A Defence spokesman said the agency was examining the circumstances of the application.
Royal Marines Association Queensland president Cleve Whitford, who successfully transferred to the Australian Navy after emigrating, told the Courier Mail the process was not complicated.
He said recruiters should have done everything possible to enlist a soldier with Mr Beesley's experience and training.
Friends of the family have set up a GoFundMe page to help support Mrs Beesley and her two sons.
Donors have already raised more than $32,000 in five days.
Mrs Beesley said her husband's body had been recovered from the mine.
"I am told his death would have been instant - no suffering," she said in a message to supporters.
"I am also told that Nathan was the one who raised the alarm so that the other workers had time to shelter from the falling rock.

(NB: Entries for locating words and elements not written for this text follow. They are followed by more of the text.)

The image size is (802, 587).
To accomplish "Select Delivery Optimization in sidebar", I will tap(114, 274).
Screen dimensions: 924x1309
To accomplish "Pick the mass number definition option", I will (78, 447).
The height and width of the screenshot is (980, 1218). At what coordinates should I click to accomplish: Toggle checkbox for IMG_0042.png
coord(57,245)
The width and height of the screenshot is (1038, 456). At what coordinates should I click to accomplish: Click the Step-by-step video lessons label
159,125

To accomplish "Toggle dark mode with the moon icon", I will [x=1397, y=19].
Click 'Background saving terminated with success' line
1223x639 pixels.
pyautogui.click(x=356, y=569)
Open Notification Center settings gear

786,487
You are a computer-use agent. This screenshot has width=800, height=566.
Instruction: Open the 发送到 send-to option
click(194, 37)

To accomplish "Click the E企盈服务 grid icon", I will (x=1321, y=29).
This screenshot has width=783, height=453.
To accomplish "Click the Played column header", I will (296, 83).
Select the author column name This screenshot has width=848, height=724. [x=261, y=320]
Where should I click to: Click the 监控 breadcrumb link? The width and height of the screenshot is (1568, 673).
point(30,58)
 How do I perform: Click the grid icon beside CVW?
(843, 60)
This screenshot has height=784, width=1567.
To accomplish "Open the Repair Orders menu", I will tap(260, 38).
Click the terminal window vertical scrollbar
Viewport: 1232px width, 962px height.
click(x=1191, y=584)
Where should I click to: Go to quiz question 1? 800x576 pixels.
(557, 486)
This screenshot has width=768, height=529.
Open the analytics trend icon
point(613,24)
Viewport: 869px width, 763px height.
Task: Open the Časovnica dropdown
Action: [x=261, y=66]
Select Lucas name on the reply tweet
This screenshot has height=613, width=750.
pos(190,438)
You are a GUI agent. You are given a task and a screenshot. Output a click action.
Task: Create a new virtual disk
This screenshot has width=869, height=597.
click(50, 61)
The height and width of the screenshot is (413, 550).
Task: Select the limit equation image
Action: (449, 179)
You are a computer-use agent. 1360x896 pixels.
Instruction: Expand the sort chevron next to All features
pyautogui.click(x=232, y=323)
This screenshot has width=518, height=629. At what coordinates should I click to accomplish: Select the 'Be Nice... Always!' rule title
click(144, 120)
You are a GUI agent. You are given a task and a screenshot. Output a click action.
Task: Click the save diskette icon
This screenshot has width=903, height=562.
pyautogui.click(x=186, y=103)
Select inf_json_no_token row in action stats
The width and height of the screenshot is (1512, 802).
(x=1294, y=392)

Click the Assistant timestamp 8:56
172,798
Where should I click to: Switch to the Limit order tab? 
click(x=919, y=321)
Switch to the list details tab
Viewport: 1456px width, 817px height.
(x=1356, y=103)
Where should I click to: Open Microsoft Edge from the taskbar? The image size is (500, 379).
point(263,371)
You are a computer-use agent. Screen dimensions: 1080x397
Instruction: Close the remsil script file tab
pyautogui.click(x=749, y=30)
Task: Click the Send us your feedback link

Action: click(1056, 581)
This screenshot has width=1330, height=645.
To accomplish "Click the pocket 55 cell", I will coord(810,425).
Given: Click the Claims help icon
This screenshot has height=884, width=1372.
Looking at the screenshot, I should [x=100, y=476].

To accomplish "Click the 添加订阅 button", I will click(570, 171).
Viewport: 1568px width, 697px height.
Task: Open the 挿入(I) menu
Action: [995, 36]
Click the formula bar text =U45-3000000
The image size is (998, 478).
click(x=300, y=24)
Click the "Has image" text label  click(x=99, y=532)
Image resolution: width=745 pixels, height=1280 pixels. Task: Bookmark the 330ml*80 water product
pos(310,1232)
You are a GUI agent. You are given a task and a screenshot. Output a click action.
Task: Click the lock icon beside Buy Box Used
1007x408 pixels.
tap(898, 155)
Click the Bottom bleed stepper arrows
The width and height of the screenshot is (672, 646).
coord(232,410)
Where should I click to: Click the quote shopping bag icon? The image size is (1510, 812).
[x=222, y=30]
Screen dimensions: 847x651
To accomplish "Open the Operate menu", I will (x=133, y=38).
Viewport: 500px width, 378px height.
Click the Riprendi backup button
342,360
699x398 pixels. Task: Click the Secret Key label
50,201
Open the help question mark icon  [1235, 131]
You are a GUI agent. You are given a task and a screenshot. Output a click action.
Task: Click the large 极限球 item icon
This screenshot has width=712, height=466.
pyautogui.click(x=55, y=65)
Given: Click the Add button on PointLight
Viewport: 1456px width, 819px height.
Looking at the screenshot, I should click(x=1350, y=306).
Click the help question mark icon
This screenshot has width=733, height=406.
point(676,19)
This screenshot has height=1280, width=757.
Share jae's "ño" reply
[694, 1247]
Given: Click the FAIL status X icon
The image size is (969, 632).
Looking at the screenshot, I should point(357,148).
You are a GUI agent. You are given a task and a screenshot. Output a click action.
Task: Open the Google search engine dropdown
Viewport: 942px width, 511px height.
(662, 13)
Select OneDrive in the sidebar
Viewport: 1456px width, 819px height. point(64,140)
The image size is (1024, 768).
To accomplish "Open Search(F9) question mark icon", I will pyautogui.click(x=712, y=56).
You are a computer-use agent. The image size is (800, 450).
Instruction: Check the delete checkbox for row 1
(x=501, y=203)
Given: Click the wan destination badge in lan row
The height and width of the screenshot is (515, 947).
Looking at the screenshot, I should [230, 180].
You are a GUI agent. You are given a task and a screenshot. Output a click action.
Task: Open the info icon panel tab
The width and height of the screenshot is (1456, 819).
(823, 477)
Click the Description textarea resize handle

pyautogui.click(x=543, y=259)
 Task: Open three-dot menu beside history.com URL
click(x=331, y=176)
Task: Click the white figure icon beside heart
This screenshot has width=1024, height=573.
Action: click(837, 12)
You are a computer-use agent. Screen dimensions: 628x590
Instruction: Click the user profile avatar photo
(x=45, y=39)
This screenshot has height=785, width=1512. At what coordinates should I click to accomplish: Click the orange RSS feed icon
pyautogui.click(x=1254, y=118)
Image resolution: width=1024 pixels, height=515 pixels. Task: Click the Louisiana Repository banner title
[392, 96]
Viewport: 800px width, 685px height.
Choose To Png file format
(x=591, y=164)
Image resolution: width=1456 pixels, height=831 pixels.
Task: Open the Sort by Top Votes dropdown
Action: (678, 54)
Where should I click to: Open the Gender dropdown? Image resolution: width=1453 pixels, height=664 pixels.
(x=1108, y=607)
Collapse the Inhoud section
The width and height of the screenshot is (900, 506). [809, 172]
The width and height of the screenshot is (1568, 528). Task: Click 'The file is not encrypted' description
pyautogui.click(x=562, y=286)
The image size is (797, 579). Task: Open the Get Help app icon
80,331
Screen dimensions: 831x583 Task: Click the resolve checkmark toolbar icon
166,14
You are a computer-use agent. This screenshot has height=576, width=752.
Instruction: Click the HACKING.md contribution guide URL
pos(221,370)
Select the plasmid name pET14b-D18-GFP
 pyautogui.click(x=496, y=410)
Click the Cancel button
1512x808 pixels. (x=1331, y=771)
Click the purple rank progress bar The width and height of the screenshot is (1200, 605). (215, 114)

"They all survived thankfully. But Nathan stood no chance - the rocks fell directly onto him.
"Nathan has always been a hero, we all know that. But the fact that he was a hero in the very last moments of life is incredible and so comforting.
"Deep down, through all the grief and pain, I know I am blessed because I had him for 13 whole years - he was mine and I was his and that will never change because I know he is still with me and the boys really."
WorkSafe Tasmania is investigating the circumstances behind the mining tragedy.